Microcontroller を用いての工作、実験記録

SPIフラッシュへの書き込み

2011-04-13 23:46:54 | Weblog
SPIフラッシュAT25DF641を追加したので、次のステップとしてこいつへの書き込みができるようにしなければなりません。2009年から2010年にかけて製作したMP3プレーヤではNANDフラッシュを使っていましたが、この時はSDカードももっていたので、フラッシュへ書き込みたいデータをSDカードからフラッシュへコピーするプログラムをマイコンに内蔵させることによって、書き込み手段を提供していました。しかし今回はSDカードをもっているわけではないし、それをわざわざ追加するのもナンセンス。

ひとつの方法として考えられるのはUSB MSCをサポートすることで、SPIフラッシュをパソコンのUSBメモリとしてアクセスできるようにすることです。そうすれば、書き込みは普通のパソコンから可能となります。こうして書き込んだデータはFatFsを使って読み込めば便利に使えます。しかしUSBは現在CDCをサポートしておりデバック用のコンソールとして使用しています。CDCとMSCの両方をサポートする複合デバイスを構築できればいいのですが、残念ながらSAM7Sではサポートできるエンドポイントが少ないため実現できません。

いざとなったら、CDCの仮想シリアルから読み込んだデータをSPIに書き込むという方法も考えられますが、ATMELが提供するマイコン内蔵フラッシュ書き込みツールであるSAM-BAには、SPIフラッシュへの書き込み機能も備わっているので、今回はSAM-BAを使ってみることにしました。

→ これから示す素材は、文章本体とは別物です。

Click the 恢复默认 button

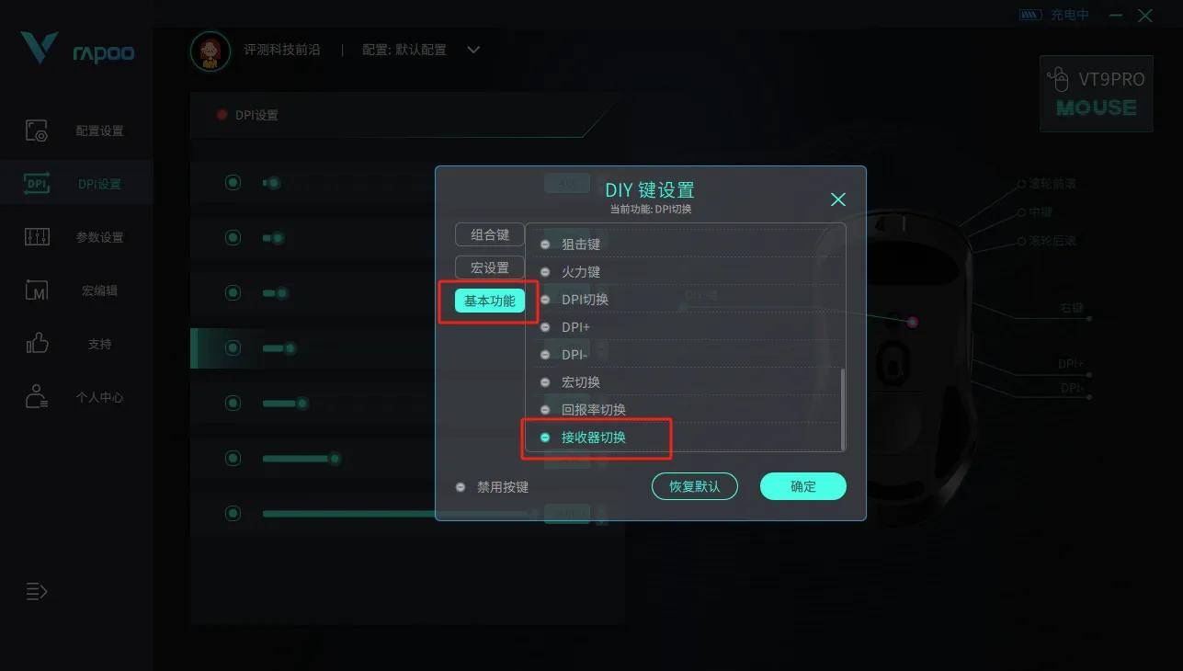[x=695, y=486]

SAM-BAでは起動時にターゲットのボードを選択しますが、AT91SAM7S256を使用しているSAM7S-EKボード上にはSPIフラッシュが搭載されていないため、その書き込み機能も当然のことながらサポートされていません。しかしながら、SAM-BAはユーザが自分で機能拡張したりカスタマイズすることが可能なように作られているので、今回はSAM7Sターゲットに対してAT25/AT26シリーズの書き込み機能を追加してみました。

まずGUIの部分はTclで書かれており、比較的簡単にSPIフラッシュのタブを追加することができます。同機能をサポートしている他のターゲットボードからコードを拝借して、ちょっと変更してやることでこんな↓ふうにSPIフラッシュの操作画面を追加できました。

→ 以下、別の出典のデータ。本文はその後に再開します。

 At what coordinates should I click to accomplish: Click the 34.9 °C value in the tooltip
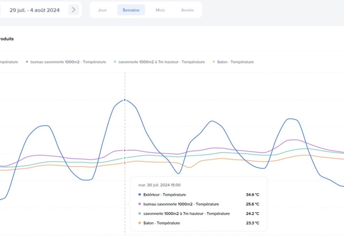pyautogui.click(x=252, y=195)
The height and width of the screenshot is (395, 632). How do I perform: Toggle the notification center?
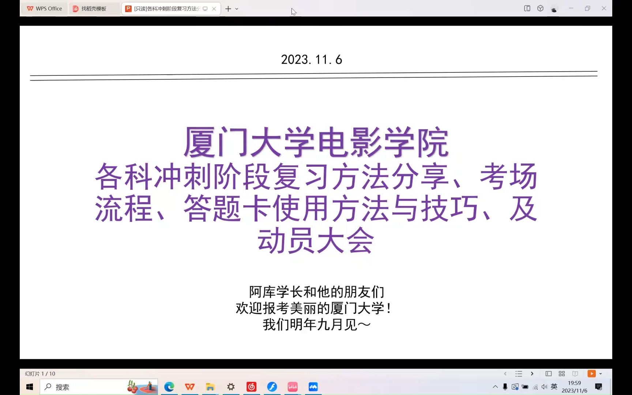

Tclでできるのはあくまでも操作画面の追加だけであり、実際に書き込みをおこなうコードは別途必要です。SAM-BAのGUIを操作すると、SAM-BAはSPIフラッシュへの書き込みをおこなうコード(アプレット)をSRAM空間にダウンロードして、そのコードに制御を移すことで書き込みを行う仕組みになっています。この書き込みコードはソースコードとして提供されているので、これをgccを使ってSAM7S用にコンパイルしてやる必要がありました。

このような手順を経て、無事にAT25DF641への書き込みとベリファイが動作することが確認できました。